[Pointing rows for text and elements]

-=-=-=-=-

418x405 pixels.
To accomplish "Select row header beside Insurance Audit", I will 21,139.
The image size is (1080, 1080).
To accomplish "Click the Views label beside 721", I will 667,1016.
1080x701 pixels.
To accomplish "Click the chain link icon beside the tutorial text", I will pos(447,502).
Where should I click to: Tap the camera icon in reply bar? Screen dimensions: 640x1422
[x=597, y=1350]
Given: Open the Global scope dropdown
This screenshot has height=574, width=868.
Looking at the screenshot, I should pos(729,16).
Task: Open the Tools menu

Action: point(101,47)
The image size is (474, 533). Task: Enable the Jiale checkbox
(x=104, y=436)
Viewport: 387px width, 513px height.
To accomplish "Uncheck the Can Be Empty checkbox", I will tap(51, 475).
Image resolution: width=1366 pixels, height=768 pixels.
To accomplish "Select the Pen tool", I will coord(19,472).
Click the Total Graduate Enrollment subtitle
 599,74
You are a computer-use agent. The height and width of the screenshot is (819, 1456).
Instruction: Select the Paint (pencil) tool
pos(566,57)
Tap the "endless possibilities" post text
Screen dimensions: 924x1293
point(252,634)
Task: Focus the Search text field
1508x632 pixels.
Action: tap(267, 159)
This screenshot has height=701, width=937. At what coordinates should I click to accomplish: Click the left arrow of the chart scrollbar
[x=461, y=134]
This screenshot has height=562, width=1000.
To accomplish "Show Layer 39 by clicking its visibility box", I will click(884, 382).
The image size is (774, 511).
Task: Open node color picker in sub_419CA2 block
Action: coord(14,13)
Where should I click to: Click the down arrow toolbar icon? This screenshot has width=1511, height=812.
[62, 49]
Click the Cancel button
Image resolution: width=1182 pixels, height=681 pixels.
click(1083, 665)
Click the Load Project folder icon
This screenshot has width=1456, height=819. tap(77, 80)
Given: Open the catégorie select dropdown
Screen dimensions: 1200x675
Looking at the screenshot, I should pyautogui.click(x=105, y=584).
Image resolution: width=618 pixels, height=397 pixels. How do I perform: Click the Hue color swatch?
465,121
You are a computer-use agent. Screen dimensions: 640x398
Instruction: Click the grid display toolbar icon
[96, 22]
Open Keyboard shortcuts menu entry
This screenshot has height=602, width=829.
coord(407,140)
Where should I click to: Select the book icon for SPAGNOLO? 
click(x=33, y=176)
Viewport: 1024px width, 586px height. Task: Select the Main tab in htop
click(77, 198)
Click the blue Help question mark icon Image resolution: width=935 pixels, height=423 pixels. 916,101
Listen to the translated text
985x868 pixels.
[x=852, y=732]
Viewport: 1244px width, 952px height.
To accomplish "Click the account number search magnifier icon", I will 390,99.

-=-=-=-=-

Copy all the rows above word for word, keeping every line as it is.

- **Solution to this problem**
418x405 pixels.
To accomplish "Select row header beside Insurance Audit", I will 21,139.
The image size is (1080, 1080).
To accomplish "Click the Views label beside 721", I will 667,1016.
1080x701 pixels.
To accomplish "Click the chain link icon beside the tutorial text", I will pos(447,502).
Where should I click to: Tap the camera icon in reply bar? Screen dimensions: 640x1422
[x=597, y=1350]
Given: Open the Global scope dropdown
This screenshot has height=574, width=868.
Looking at the screenshot, I should pos(729,16).
Task: Open the Tools menu

Action: point(101,47)
The image size is (474, 533). Task: Enable the Jiale checkbox
(x=104, y=436)
Viewport: 387px width, 513px height.
To accomplish "Uncheck the Can Be Empty checkbox", I will tap(51, 475).
Image resolution: width=1366 pixels, height=768 pixels.
To accomplish "Select the Pen tool", I will coord(19,472).
Click the Total Graduate Enrollment subtitle
 599,74
You are a computer-use agent. The height and width of the screenshot is (819, 1456).
Instruction: Select the Paint (pencil) tool
pos(566,57)
Tap the "endless possibilities" post text
Screen dimensions: 924x1293
point(252,634)
Task: Focus the Search text field
1508x632 pixels.
Action: tap(267, 159)
This screenshot has height=701, width=937. At what coordinates should I click to accomplish: Click the left arrow of the chart scrollbar
[x=461, y=134]
This screenshot has height=562, width=1000.
To accomplish "Show Layer 39 by clicking its visibility box", I will click(884, 382).
The image size is (774, 511).
Task: Open node color picker in sub_419CA2 block
Action: coord(14,13)
Where should I click to: Click the down arrow toolbar icon? This screenshot has width=1511, height=812.
[62, 49]
Click the Cancel button
Image resolution: width=1182 pixels, height=681 pixels.
click(1083, 665)
Click the Load Project folder icon
This screenshot has width=1456, height=819. tap(77, 80)
Given: Open the catégorie select dropdown
Screen dimensions: 1200x675
Looking at the screenshot, I should pyautogui.click(x=105, y=584).
Image resolution: width=618 pixels, height=397 pixels. How do I perform: Click the Hue color swatch?
465,121
You are a computer-use agent. Screen dimensions: 640x398
Instruction: Click the grid display toolbar icon
[96, 22]
Open Keyboard shortcuts menu entry
This screenshot has height=602, width=829.
coord(407,140)
Where should I click to: Select the book icon for SPAGNOLO? 
click(x=33, y=176)
Viewport: 1024px width, 586px height. Task: Select the Main tab in htop
click(77, 198)
Click the blue Help question mark icon Image resolution: width=935 pixels, height=423 pixels. 916,101
Listen to the translated text
985x868 pixels.
[x=852, y=732]
Viewport: 1244px width, 952px height.
To accomplish "Click the account number search magnifier icon", I will 390,99.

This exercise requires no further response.